• _Written problem_: In the excerpt about Pearl Jam's "Even Flow," which three musical acts does Stipe name when describing how the song sounded?

* Begin Text block *

Speaking to Artist Waves in 2021 for the 30th anniversary of Pearl Jam’s Ten, he proclaimed that Nirvana’s contemporaries produced something that drew from so many different angles on their debut album, and noted how one song in particular was still the absolute pinnacle of grunge. “Lyrically, ‘Even Flow’ told a story,” Stipe argued.
“Songs didn’t much tell stories then, that was fresh and new, and they all looked cool, too. Not retro. Not punk. Just like a Pacific Northwest something-is-going-on, an attitude that the rest of the country hadn’t picked up on yet.”
Stipe continued, noting the features he picked up on in the song. “Musically, it was The Feelies, Glenn Branca, and Presence-era Led Zeppelin. It deeply resonated emotionally, and spearheaded, and helped crystallise an era.” Namedropping classic rock, no wave and jangle pop acts as important touchstones that he was able to pick up on in Pearl Jam’s music, it’s hardly a surprise that ‘Even Flow’ and Ten were impressive to someone like Stipe who had himself absorbed so much from these diverse scenes.
On top of that, the knack that frontman Eddie Vedder displayed for storytelling, not just on this song but throughout the album, is sure to impress someone with the lyrical flair of Stipe. The similarities may not be immediately obvious, but when you dig deeper, there are so many parallels between the two that this appreciation begins to fall into place.

* End Text block *
* Begin Entries *

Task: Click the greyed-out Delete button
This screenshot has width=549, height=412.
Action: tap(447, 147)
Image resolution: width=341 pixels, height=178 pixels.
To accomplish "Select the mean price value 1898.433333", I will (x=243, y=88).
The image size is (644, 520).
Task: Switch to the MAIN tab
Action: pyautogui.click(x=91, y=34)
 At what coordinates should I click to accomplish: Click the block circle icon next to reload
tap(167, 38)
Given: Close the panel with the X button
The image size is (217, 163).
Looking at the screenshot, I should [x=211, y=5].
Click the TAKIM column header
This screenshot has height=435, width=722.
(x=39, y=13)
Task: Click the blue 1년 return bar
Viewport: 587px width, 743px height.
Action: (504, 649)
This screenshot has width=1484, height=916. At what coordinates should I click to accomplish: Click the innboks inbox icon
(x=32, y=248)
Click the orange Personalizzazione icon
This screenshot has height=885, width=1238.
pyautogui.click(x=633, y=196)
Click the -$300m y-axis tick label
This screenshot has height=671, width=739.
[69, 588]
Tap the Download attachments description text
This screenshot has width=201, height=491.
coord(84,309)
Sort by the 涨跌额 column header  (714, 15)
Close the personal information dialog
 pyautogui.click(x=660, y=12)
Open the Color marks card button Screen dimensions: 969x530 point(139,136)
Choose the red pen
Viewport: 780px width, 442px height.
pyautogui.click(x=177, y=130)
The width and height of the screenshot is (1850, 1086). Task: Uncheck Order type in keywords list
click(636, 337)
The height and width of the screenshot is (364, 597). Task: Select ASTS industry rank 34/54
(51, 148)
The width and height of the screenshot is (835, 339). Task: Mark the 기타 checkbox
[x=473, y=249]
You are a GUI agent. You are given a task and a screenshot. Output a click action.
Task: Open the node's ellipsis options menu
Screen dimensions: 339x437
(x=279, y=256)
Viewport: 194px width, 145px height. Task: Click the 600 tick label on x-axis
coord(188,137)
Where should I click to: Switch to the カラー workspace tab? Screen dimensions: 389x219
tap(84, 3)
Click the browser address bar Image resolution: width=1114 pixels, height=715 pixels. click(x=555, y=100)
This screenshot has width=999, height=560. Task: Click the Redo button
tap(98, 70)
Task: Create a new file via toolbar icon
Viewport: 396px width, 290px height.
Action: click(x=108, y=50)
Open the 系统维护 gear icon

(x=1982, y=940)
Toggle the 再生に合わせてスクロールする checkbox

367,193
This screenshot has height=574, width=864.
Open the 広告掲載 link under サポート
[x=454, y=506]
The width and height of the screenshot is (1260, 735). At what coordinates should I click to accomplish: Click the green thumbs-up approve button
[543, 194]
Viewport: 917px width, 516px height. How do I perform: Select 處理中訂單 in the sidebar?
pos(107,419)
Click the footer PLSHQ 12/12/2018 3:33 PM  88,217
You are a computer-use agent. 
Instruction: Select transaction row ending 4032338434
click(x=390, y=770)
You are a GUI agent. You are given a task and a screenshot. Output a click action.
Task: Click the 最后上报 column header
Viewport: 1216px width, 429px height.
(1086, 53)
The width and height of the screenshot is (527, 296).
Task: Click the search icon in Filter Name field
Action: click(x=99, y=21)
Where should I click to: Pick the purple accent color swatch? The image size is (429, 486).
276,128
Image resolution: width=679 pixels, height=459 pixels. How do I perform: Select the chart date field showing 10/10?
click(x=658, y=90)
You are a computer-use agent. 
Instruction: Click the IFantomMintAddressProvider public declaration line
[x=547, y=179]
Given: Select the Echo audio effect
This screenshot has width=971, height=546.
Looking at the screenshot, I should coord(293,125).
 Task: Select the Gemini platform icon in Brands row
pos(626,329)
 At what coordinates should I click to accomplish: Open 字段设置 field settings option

* End Entries *

• _Solution to this problem_: The Feelies, Glenn Branca, and Presence-era Led Zeppelin.